▸ **TESTO FORNITO**
——

Doppio blitz a Parigi: le forze dell’ordine e l’uso legittimo delle armi

RIFLESSIONE SUI LIMITI ALL’USO DELLA FORZA NEL NOSTRO SISTEMA GIURIDICO

di Barbara Fuggiano (Praticante Avvocato)

Unknown9 gennaio 2015. Parigi si ferma per un giorno, in preda alle azioni sovversive di quelli che sembrano essere tre terroristi dell’Isis finanziati da Al-Quaeda. Il terrore cessa con un doppio blitz delle forze speciali francesi, uno nel nord e uno nel sud della città.

I fratelli Kouachi, autori della strage di pochi giorni fa nella sede del giornale satirico francese Charlie Hebdo e inseguiti dalla polizia, si erano rinchiusi, armati, nel capannone di una fabbrica in cui un impiegato era nascosto tra alcuni scatoloni a loro insaputa. Intorno alle 17, i poliziotti hanno lanciato dei fumogeni verso il fabbricato, per simulare l’inizio del blitz e spingere i terroristi ad uscire; i due, infatti, si sono portati fuori dall’edificio e hanno iniziato a sparare con i kalashnikov e, nel giro di una manciata di minuti, sono stati colpiti e uccisi dagli agenti.

——

▸ **DATI FORNITI**
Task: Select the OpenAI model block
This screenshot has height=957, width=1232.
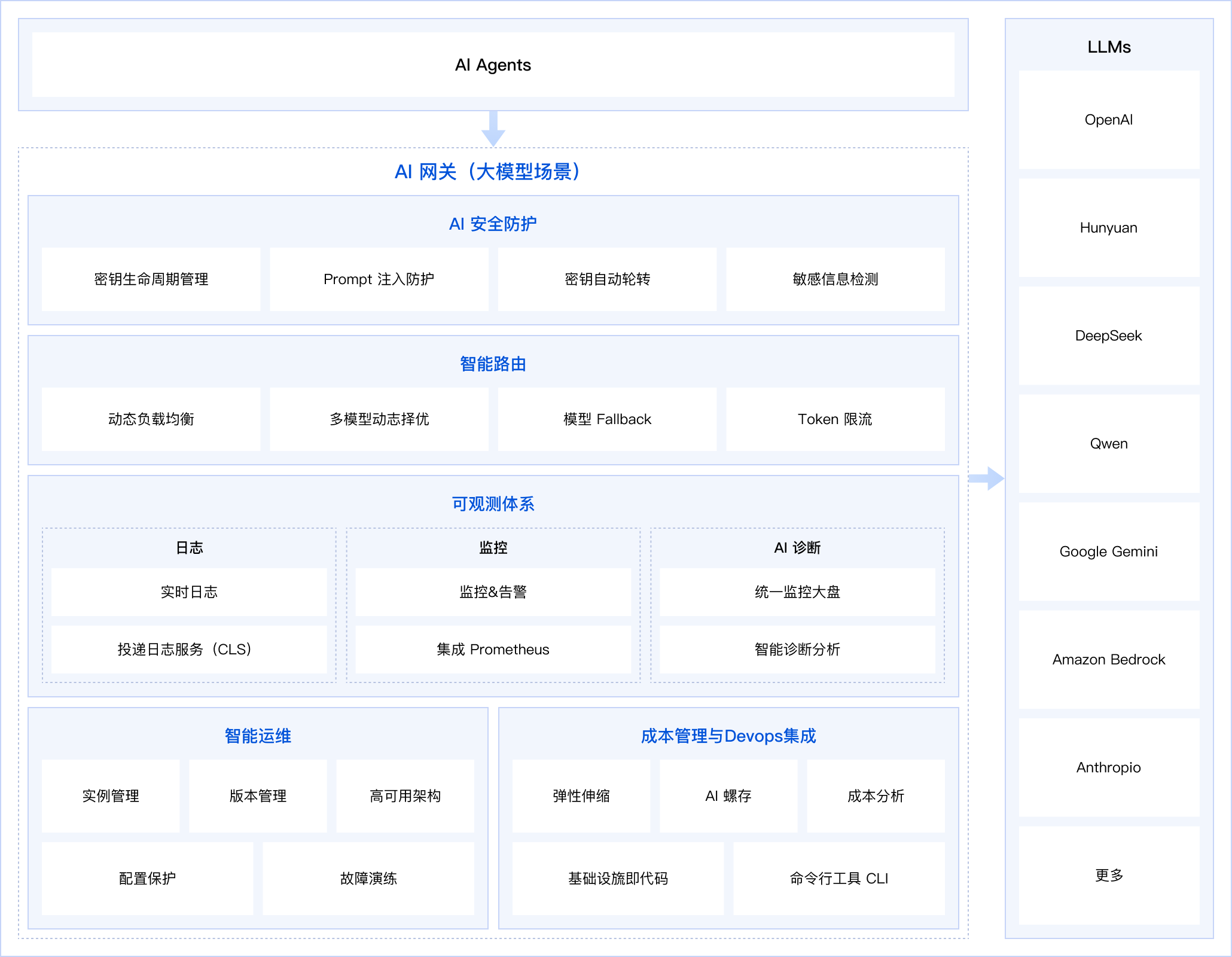Action: tap(1108, 120)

——

▸ **ISTRUZIONI**
1. Elenca tutti i nomi propri presenti nell'articolo sul doppio blitz a Parigi, riportando ciascuno una sola volta.
2. Riprendi l'articolo sul doppio blitz a Parigi dal punto in cui si interrompe.
I dati sono materiale a sé stante, distinto dal testo.

▸ **RISPOSTE**
1.
Parigi
Barbara Fuggiano
Isis
Al-Quaeda
Kouachi
Charlie Hebdo

2.
Contemporaneamente Amedy Coulibaly, presentatosi come l’assassino della poliziotta che ha perso la vita nella sparatoria di Montrouge, ha sequestrato diverse persone all’interno di un supermercato, probabilmente con l’aiuto della fidanzata complice. Grazie ad una distrazione dell’attentatore, che dopo una telefonata non aveva riagganciato, permettendo ai poliziotti di sentire tutto quello che stava accadendo, gli agenti hanno fatto irruzione nel locale commerciale approfittando del momento in cui Coulibaly si accingeva a pregare. Ne è nata una sparatoria, quattro agenti e quattro civili sono rimasti feriti mentre l’attentatore, che aveva già ucciso quattro ostaggi, è morto.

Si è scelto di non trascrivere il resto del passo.